* _What this task involves_
Show every line of the records below that contains the word "computer".
======== Recorded information ========
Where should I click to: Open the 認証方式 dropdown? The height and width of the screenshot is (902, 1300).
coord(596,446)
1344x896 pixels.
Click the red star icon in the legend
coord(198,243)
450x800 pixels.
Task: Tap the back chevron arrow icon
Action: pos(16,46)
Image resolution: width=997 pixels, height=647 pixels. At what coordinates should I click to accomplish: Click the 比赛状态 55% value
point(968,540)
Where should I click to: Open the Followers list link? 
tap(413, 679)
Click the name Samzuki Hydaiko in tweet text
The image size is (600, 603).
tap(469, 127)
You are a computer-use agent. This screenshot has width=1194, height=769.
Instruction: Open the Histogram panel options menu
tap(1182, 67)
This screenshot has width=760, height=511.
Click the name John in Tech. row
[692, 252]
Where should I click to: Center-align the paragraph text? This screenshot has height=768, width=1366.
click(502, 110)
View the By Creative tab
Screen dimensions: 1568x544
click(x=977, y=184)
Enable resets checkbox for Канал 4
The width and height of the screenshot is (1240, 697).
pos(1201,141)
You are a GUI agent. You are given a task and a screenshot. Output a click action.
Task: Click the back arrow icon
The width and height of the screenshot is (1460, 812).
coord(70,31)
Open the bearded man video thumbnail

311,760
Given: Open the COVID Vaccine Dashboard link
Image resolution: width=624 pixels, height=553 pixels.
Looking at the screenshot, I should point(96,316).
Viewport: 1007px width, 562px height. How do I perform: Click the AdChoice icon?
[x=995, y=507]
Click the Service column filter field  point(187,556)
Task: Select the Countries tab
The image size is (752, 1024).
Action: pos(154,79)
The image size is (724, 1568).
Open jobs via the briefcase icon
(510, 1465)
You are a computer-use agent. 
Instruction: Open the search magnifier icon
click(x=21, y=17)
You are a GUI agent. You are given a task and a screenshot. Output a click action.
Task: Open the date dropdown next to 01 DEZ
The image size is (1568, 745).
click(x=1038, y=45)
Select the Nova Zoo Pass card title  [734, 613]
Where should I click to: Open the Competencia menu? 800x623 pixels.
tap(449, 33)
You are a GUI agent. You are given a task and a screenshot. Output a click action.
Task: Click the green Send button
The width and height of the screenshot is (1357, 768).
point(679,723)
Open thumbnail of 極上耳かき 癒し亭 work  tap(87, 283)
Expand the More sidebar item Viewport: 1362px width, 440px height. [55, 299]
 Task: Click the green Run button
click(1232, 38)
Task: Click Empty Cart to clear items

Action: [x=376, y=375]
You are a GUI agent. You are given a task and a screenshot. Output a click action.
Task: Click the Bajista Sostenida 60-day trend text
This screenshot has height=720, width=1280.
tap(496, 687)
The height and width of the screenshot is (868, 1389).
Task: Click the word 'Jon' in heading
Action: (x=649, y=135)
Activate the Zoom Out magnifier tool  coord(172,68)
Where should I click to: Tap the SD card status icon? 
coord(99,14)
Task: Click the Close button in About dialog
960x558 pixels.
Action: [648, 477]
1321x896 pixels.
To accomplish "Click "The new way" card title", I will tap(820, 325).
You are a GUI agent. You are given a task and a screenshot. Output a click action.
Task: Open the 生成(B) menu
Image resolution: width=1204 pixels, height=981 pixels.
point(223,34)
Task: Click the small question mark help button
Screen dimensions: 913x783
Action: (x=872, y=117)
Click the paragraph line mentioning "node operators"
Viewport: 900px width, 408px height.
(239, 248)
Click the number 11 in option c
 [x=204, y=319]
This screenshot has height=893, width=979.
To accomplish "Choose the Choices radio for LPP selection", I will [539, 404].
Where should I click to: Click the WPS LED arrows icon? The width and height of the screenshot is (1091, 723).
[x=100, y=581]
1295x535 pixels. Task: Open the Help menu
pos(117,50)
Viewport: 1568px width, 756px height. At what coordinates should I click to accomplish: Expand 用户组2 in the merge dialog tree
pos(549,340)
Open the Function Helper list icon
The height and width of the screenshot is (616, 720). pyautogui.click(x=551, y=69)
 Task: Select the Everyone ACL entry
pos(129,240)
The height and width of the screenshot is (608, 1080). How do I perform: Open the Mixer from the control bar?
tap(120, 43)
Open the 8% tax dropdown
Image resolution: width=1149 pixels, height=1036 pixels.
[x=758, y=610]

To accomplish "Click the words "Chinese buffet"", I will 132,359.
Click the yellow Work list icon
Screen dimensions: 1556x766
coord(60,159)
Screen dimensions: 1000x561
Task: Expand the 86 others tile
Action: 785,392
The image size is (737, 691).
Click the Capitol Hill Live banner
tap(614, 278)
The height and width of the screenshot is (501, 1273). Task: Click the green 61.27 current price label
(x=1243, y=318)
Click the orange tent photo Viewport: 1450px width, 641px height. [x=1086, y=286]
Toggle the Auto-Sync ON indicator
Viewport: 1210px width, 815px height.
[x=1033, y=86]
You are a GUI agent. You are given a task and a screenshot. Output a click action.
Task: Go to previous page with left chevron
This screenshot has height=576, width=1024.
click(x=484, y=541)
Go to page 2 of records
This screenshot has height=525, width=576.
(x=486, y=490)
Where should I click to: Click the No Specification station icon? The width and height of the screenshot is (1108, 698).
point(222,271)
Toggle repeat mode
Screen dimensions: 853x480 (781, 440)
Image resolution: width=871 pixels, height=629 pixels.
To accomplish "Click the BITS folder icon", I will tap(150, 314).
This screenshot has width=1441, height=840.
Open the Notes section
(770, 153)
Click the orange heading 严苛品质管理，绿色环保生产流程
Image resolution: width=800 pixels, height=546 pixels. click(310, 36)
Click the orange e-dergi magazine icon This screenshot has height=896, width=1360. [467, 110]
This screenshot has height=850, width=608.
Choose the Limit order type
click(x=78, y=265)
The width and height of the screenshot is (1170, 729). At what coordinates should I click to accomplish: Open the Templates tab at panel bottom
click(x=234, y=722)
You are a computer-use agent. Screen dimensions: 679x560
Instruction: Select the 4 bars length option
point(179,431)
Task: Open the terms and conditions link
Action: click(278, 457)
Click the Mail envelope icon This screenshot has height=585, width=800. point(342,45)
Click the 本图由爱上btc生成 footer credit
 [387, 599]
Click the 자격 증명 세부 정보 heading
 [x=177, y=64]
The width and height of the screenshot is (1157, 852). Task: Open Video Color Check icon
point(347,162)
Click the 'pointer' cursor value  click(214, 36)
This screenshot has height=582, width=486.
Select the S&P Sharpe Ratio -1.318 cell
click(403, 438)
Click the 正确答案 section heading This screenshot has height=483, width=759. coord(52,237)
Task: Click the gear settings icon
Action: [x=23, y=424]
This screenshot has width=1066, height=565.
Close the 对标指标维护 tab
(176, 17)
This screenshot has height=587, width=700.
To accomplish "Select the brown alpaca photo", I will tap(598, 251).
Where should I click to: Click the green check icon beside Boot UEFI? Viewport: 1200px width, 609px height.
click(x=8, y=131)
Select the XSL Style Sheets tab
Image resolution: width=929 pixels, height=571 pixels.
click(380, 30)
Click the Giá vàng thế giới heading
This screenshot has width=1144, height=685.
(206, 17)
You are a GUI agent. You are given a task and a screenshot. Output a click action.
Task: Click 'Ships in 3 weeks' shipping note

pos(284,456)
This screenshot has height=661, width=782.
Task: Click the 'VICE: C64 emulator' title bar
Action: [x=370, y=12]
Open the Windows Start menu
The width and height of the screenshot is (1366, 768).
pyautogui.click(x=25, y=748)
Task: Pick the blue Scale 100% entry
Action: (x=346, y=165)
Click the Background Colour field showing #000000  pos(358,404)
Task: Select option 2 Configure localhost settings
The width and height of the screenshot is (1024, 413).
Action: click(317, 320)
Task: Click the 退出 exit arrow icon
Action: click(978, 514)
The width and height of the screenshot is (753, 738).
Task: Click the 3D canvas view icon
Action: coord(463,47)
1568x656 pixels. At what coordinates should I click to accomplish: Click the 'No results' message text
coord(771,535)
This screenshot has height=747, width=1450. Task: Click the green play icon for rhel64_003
========
* _Answer to this problem_
You are a computer-use agent. This screenshot has width=1194, height=769.
You are a computer-use agent. 
You are a computer-use agent. Screen dimensions: 679x560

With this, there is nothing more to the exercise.